[Collected data]

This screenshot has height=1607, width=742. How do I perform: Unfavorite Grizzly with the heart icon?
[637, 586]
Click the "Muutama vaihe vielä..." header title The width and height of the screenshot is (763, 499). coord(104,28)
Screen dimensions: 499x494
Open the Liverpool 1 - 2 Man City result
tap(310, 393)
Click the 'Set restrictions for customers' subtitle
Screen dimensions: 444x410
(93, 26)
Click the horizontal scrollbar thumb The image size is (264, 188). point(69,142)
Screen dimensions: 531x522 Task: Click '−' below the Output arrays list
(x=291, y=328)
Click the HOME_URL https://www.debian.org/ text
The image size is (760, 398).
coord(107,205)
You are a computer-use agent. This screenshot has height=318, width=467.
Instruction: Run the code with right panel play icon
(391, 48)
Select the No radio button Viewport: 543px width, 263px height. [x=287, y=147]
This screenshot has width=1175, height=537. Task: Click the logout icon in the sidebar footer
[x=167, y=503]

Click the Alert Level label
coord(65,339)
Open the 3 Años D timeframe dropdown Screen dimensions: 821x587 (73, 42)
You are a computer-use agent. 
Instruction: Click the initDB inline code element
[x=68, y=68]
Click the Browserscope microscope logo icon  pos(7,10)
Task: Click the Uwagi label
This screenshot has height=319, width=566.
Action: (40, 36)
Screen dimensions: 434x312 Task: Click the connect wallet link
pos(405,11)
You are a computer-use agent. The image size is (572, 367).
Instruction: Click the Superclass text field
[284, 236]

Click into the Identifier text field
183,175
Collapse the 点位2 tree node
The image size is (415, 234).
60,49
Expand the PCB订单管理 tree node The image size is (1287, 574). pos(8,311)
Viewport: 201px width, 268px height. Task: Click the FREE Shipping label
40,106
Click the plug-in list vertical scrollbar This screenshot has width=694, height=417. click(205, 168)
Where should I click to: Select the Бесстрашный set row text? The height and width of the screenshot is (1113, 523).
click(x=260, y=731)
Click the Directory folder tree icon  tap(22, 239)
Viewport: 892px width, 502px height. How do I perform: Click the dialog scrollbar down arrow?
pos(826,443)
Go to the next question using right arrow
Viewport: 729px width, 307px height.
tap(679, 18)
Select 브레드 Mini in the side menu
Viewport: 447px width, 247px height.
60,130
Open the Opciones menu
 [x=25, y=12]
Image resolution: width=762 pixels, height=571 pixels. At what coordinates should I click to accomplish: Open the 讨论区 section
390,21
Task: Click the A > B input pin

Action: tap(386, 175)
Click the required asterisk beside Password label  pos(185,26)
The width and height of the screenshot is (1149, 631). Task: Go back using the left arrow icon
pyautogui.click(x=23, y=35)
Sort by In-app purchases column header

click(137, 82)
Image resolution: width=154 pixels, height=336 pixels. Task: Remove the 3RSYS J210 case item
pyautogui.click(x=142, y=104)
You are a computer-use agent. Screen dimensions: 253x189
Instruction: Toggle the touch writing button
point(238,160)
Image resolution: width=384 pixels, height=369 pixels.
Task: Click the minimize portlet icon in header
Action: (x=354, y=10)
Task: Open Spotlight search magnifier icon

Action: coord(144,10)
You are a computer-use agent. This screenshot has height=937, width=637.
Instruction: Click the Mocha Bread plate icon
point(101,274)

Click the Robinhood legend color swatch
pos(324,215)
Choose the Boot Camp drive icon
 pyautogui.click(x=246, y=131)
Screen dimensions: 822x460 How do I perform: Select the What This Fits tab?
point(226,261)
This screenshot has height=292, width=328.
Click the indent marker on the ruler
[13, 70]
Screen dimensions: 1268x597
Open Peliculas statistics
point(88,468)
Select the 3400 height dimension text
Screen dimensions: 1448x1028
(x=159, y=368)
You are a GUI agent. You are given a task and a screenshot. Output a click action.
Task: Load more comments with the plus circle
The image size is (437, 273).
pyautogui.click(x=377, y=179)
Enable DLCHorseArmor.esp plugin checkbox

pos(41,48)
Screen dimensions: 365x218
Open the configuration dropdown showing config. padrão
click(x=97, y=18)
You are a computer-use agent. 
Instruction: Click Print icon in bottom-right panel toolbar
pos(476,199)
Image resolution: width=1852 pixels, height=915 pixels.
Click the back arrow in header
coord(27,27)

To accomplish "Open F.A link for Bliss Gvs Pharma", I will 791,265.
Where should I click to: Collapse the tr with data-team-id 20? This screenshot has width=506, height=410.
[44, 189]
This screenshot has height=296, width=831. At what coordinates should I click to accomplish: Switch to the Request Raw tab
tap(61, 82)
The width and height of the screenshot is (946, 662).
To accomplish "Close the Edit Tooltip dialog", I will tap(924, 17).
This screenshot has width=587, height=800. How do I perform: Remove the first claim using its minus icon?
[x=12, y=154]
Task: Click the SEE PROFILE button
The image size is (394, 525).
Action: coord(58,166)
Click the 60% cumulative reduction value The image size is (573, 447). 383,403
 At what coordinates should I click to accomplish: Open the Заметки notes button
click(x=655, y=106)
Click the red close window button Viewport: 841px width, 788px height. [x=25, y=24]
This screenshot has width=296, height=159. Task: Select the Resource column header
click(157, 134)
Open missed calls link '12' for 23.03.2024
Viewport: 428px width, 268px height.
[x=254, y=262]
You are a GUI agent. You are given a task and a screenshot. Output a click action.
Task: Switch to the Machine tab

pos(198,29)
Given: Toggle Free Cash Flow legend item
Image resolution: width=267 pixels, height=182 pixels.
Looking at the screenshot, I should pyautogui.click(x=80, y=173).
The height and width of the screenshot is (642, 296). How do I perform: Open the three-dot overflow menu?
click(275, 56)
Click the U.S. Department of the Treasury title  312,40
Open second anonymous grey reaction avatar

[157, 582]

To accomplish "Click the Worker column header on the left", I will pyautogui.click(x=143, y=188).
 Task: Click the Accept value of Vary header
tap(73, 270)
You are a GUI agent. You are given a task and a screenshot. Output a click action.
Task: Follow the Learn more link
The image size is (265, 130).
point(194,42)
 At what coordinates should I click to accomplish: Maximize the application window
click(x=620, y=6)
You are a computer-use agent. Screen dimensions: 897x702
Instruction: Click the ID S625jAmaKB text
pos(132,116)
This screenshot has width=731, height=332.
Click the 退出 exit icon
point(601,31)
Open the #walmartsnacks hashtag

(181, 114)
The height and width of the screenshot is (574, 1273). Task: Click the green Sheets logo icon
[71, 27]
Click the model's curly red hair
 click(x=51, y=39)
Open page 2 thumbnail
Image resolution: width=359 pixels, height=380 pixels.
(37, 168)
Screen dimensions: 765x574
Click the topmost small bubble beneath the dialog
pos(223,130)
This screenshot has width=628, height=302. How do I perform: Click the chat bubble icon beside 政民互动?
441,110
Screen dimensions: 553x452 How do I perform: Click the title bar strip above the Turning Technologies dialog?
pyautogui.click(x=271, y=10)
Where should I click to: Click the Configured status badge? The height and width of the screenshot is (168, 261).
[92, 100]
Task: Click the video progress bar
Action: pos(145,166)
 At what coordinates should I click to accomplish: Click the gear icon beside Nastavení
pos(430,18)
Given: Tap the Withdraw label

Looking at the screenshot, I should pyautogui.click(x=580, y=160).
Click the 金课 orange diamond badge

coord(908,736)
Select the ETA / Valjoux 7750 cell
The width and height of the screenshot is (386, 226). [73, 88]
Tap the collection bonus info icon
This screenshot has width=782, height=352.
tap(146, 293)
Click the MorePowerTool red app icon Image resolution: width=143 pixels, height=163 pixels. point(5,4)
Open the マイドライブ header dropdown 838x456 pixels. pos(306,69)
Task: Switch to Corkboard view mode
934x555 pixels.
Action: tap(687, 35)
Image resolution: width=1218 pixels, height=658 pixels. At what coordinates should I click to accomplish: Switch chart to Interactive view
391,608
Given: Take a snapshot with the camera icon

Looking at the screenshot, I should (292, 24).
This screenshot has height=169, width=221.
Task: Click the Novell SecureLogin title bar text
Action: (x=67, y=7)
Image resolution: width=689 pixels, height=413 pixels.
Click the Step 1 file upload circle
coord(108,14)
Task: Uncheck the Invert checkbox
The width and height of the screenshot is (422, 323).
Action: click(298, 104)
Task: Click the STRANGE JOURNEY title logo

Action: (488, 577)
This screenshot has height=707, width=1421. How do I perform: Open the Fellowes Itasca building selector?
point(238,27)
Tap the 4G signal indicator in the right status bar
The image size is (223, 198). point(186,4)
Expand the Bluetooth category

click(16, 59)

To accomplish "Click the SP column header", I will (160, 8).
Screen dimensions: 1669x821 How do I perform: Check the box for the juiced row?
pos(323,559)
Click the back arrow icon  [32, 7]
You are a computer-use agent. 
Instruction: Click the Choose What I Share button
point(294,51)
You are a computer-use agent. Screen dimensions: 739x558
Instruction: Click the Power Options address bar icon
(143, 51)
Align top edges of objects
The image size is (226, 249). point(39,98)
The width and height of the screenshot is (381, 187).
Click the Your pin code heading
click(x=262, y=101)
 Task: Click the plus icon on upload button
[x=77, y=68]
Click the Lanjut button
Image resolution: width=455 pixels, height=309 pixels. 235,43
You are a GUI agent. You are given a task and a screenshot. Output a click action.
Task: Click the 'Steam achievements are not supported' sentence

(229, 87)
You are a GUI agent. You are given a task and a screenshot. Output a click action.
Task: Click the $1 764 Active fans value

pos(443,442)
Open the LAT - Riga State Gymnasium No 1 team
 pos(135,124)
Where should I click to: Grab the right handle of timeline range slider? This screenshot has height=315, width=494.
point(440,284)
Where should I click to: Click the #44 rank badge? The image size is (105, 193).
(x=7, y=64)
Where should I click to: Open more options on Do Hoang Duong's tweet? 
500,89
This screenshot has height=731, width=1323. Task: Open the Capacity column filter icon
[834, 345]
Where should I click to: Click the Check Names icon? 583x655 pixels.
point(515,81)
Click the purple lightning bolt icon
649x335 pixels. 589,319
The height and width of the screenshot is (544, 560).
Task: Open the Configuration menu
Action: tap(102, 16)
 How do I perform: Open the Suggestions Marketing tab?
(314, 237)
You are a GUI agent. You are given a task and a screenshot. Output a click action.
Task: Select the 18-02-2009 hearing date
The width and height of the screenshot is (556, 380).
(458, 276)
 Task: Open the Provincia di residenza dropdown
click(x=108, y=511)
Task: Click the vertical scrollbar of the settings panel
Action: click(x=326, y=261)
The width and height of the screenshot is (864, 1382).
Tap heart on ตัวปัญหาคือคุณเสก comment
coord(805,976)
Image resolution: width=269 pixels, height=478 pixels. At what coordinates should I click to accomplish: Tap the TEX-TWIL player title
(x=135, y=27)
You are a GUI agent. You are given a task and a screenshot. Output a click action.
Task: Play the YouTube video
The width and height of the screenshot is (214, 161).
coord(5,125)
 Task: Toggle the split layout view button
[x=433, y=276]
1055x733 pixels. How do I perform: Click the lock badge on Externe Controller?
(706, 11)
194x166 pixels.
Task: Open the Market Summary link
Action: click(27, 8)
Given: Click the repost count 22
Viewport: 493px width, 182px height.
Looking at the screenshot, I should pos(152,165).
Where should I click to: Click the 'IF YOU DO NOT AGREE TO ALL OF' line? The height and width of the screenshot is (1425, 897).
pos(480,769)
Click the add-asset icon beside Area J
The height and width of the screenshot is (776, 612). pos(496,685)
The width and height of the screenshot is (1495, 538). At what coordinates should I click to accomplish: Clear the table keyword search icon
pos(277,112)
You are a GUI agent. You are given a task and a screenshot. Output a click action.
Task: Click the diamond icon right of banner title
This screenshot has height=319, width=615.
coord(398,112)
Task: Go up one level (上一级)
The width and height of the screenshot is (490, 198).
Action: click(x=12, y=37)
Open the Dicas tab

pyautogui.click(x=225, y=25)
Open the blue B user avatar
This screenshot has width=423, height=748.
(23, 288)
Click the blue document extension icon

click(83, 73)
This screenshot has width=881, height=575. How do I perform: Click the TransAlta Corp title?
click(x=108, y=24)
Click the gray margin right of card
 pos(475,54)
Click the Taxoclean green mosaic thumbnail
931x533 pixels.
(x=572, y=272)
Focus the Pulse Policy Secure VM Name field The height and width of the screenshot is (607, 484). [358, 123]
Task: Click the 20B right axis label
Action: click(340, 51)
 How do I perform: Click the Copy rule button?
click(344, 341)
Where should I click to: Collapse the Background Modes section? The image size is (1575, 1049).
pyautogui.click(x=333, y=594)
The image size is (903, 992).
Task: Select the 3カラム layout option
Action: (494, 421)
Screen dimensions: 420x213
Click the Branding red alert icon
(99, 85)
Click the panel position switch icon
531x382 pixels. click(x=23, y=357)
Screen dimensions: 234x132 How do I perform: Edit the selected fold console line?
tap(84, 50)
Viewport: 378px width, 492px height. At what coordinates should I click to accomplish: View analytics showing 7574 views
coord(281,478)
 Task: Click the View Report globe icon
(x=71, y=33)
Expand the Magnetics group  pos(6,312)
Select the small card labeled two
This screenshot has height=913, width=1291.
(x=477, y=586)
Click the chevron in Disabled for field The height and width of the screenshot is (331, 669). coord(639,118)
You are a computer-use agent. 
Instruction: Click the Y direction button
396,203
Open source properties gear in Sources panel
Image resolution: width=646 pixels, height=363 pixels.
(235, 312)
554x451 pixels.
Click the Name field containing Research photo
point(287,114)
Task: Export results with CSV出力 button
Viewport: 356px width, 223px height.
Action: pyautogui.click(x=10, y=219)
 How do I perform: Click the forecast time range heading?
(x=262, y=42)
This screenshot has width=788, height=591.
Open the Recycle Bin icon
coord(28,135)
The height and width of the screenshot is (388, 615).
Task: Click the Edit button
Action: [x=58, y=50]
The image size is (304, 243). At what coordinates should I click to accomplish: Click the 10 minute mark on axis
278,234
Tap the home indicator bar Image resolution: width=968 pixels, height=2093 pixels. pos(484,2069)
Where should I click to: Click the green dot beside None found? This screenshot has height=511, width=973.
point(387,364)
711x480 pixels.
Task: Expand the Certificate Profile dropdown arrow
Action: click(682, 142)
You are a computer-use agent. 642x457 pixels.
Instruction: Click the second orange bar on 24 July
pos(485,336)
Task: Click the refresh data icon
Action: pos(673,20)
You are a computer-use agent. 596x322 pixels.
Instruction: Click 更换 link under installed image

→ Assigned task
Show all lines above containing "will".

→ Expected answer
To accomplish "Open F.A link for Bliss Gvs Pharma", I will 791,265.
To accomplish "Close the Edit Tooltip dialog", I will tap(924, 17).
To accomplish "Click the Worker column header on the left", I will pyautogui.click(x=143, y=188).
To accomplish "Click the SP column header", I will (160, 8).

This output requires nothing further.